Problem description –
Exactly transcribe the span of lines from the one containing "Click the FiddlerGateway: Direct" through the final line of the entries, inclusive, and nothing outside it. Exclude the pictures.

+++

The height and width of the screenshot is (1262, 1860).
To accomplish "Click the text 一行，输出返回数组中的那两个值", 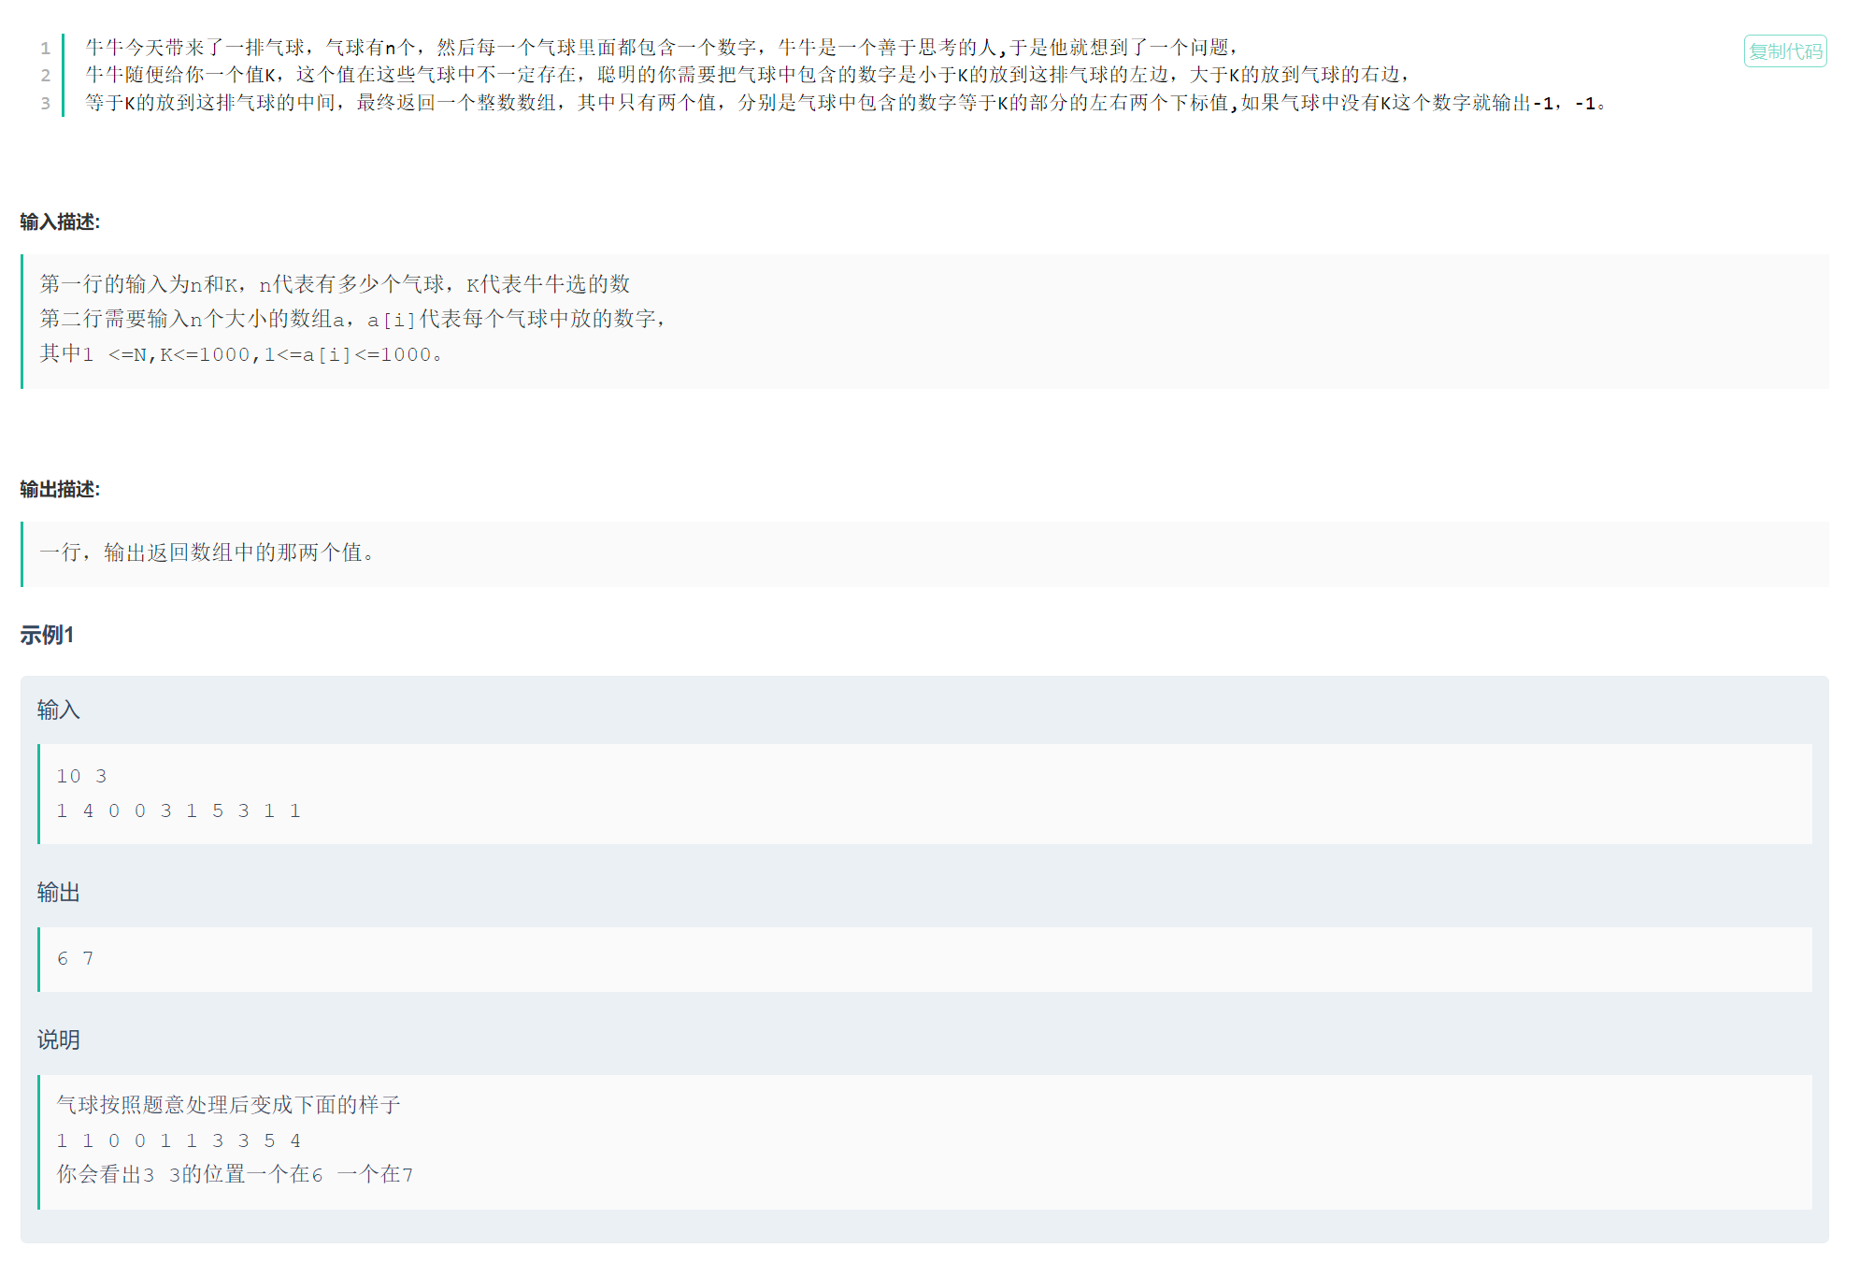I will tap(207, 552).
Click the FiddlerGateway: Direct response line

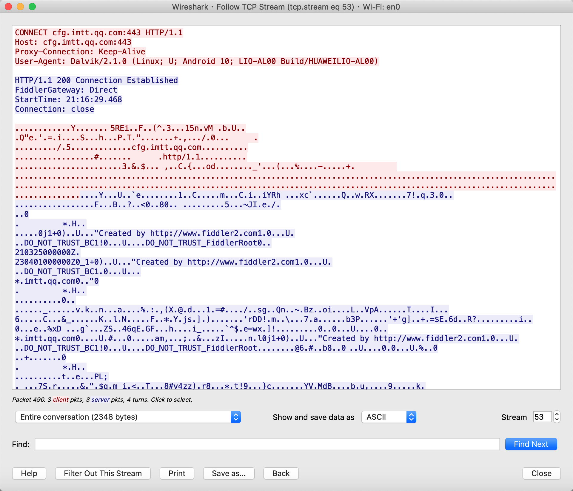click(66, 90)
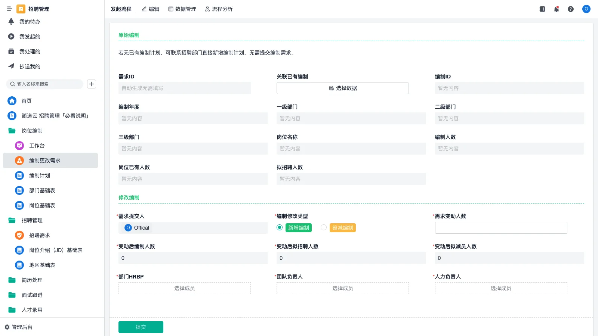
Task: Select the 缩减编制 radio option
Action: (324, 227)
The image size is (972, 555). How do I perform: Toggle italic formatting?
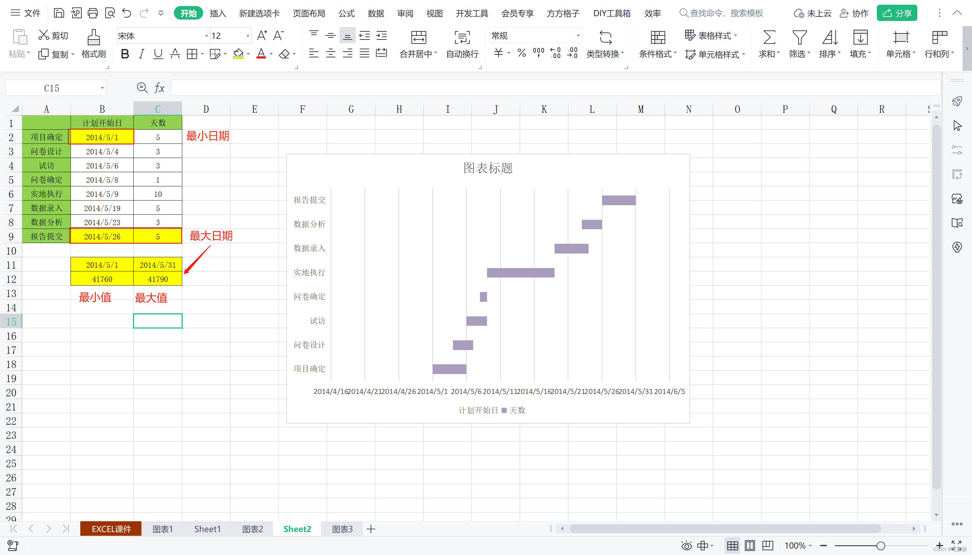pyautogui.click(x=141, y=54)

+++

Exercise response –
Click the FiddlerGateway: Direct response line

click(66, 90)
Task: Select the 缩减编制 radio option
Action: (324, 227)
The image size is (972, 555). How do I perform: Toggle italic formatting?
pyautogui.click(x=141, y=54)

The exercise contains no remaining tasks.